I agree. And the point of my preceding comments was that it is precisely because scientific epistemology is founded in empiricism and subordinates “beliefs” (ideas about “how things are”) to observations (actually looking to see “how things are”) that scientific “beliefs” are of a different character than other sorts of “belief”.
Nick Gotts says
I would prefer that you rigorously define “rationality” and “irrationality”. – Secular Animist
As soon as that is done, you or someone else can demand that we “rigorously define” the terms used in the definition. Defining terms has a point, but only so that those in discussion agree far enough for discussion to proceed.
That said, my definition of “rationality” would be: basing your beliefs on the best evidence and argument available, and being willing to change them if the balance of evidence and argument shifts.
Ray Ladbury says
Nick and SA,
Might I present my definition of science as theoretically guided empiricism as a synthesis between your two positions. Pure rationalism as advocated by Aristotle lacks empirical constraints, while pure empiricism can become unfocused. Science uses rationalism to guide empiricism, but subsumes rational speculation to empirical measurement. Win!
Nick Gotts says
Ray,
Rationalism (in the philosophical sense, contrasted to empiricism) is not the same as rationality, which is contrasted to irrationality. I’d agree completely with your view that science is theoretically-guided empiricism – as is (rational) history, economics, even politics.
BTW, Aristotle was a sight more empiricist than Plato!
Actually Thoughtful says
Regarding cost effective solar thermal heat:
We apparently agree that tankless water heaters, from a straight cost benefit analysis, don’t make sense with solar in the room (even though it is a cool technology). We agree that a $5,000 solar water heater would be great. But I am a contractor who must pay my bills to the supply house, pay my employees AND make a living.
Doug I really appreciate you extolling solar thermal.
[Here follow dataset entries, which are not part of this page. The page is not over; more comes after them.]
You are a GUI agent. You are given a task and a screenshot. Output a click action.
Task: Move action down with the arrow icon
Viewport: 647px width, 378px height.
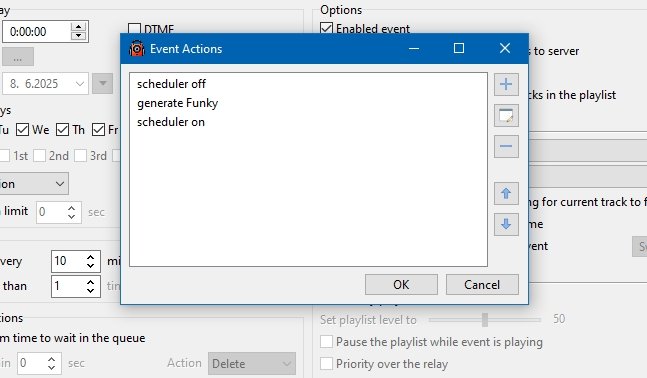point(506,224)
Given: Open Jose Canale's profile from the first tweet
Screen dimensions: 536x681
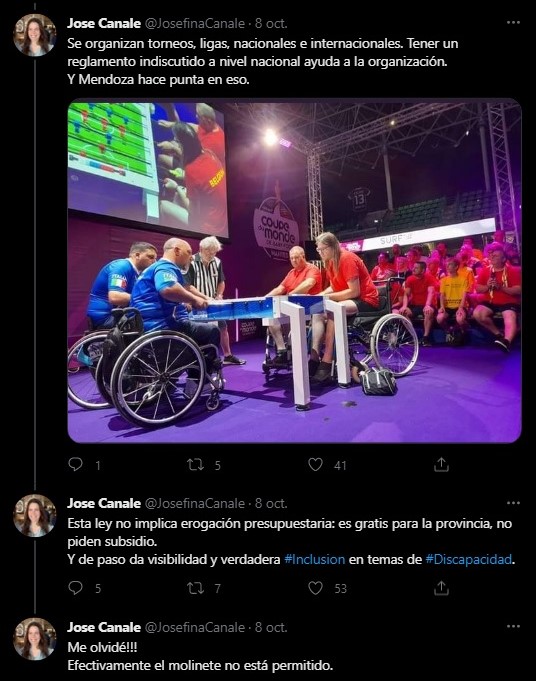Looking at the screenshot, I should pos(104,23).
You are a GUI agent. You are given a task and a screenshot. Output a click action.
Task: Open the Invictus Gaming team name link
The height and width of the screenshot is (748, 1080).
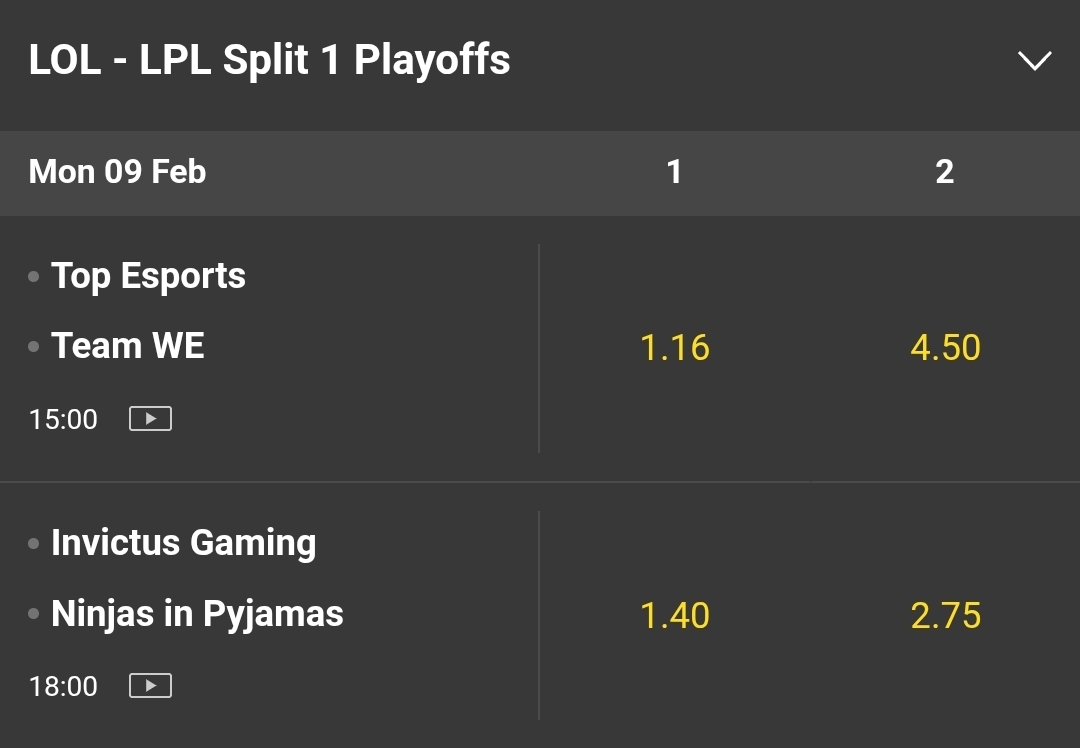184,543
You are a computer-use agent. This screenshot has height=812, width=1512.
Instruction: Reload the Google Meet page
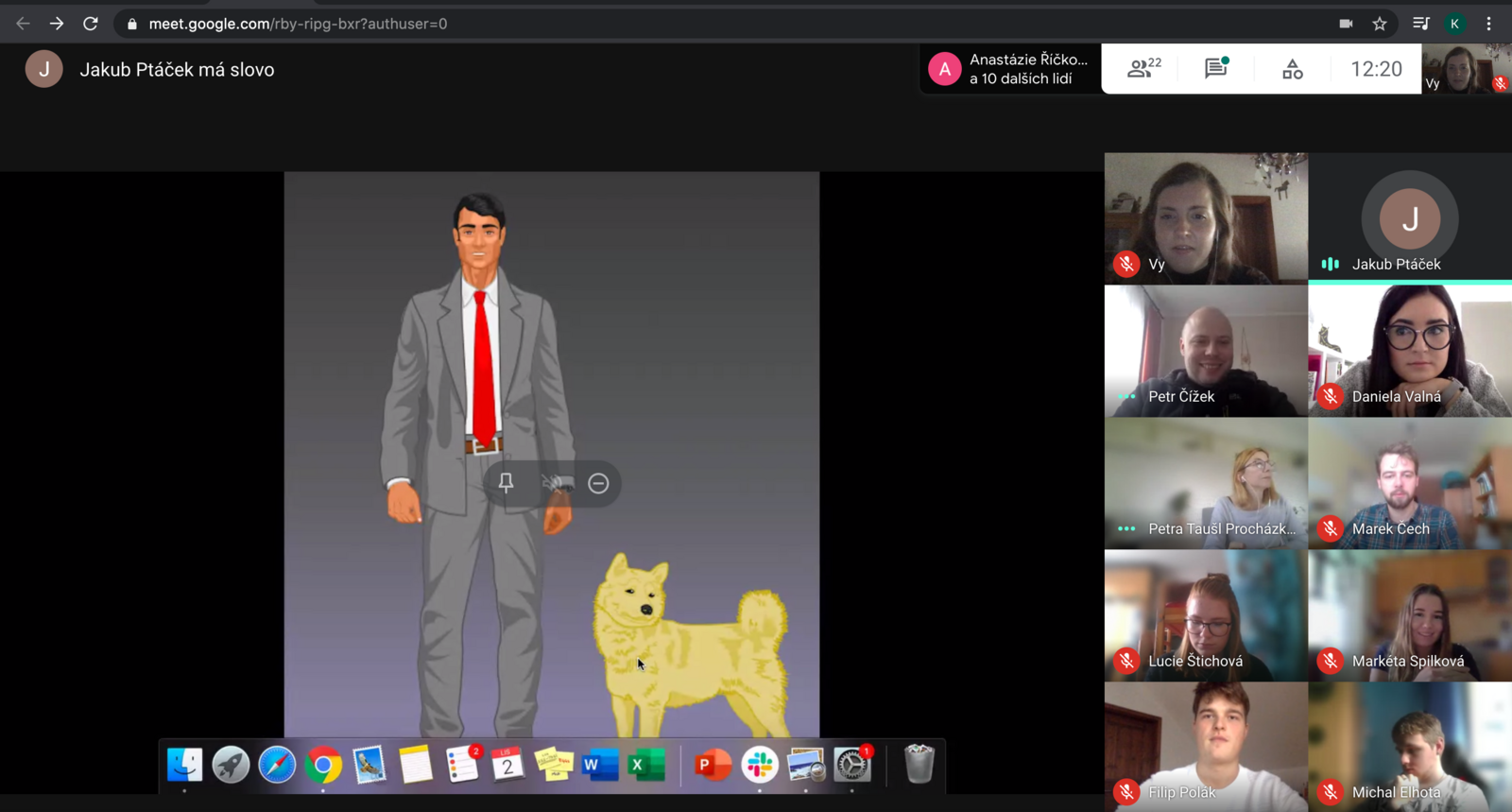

You are correct, and it is an important message. But you take the industry backwards by pushing for a non-existent price point. The toughest aspect of my work is managing my customers expectations. So when they start out expecting a $10k system for $5k we are so far behind the 8 ball that the opportunity is often lost before the game begins.
So, to help you understand and so you can use your missionary zeal to push the industry forward, instead of holding us back, I will share my entire business model for a solar hot water heater:
(These are my costs – no markup. A do it yourselfer is going to pay slight more).
costs:
120g storage tank w/heat exchanger $1262
2 4X10 panels $2,000 (note you can buy panels for $750/each)
Drainback tank $331
Pump, fittings and insulation $1,470
Total for parts: $5,063
So the $2,500 solar water heater is a pipe dream. The $5k water heater is for the intrepid do it your selfer. You could do it for 4k and lose a panel, but you get double the performance for a 25% increase in cost. We are in no-brainer territory.
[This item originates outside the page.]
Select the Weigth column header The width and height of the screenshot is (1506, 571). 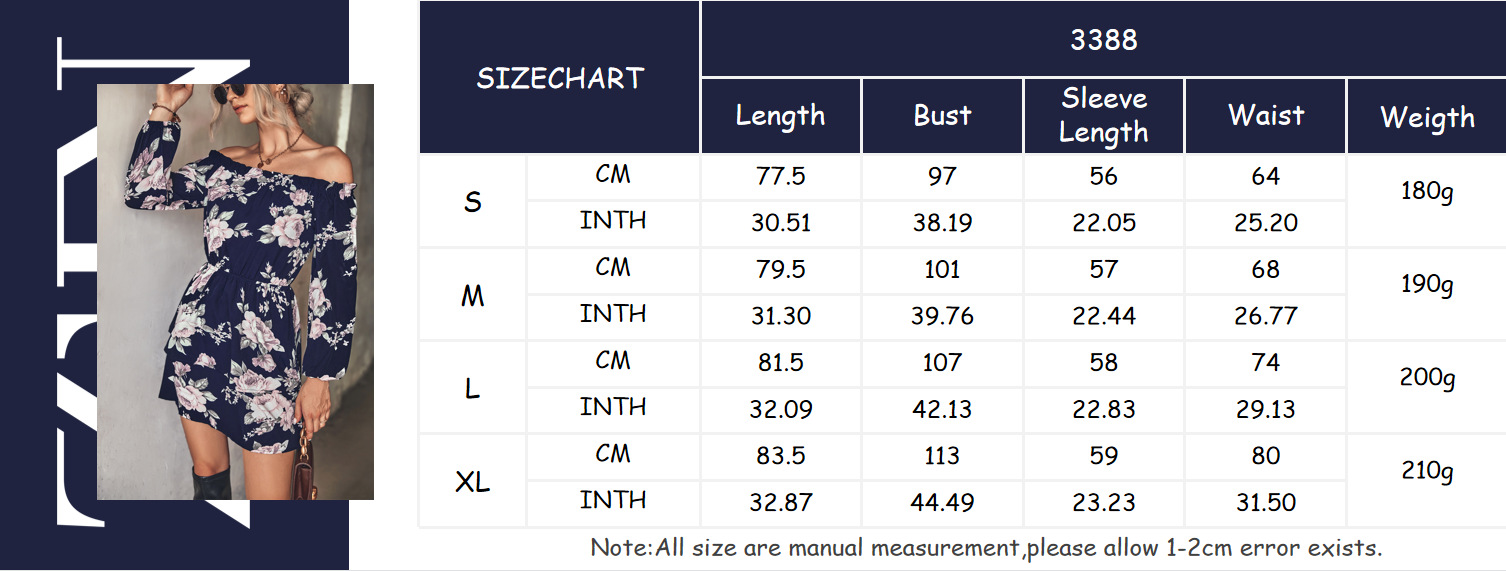point(1427,116)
So I am making $5k/install? Hardly.
The only gilding I do on a system (which is actually NOT gilding) is installing a remote monitoring and adjustment controller. This adds $1,000 to the cost. 10%. But if you really want to know why PV is kicking the snot out of the more efficient technology – it is because you get feedback on what you did. Silent solar is ignored solar. People will pull you off the street to show your their reduced electric bills. So making their solar thermal system something they can brag about is actually the most important part of the job, in terms of growing the industry.
Costs are now $6053
Am I making $4k/job? Hardly.
Labor for a 2 panel retrofit (tearing into drywall) goes like this:
install panel: 8 hours/panel 16 hours total
install new water heater: 8 hours
install drainback tank 4 hours
wire controller and sensors: 2 hours
insulated drain back piping (most important detail): 10 hours
labor is 40 hours at $50/hour $2,000
OK am I making $2k? Nope.
We’ve got a $250 drywall patch
Overhead per labor hour: $18
So am I making $1k/ install? Yes. IF nothing goes wrong – with my design, with my hardware, with the pump or the controller (which, really isn’t that likely – we expect these systems to have a >30 year lifespan with essentially no maintenance – so once we get them up they tend to stay up.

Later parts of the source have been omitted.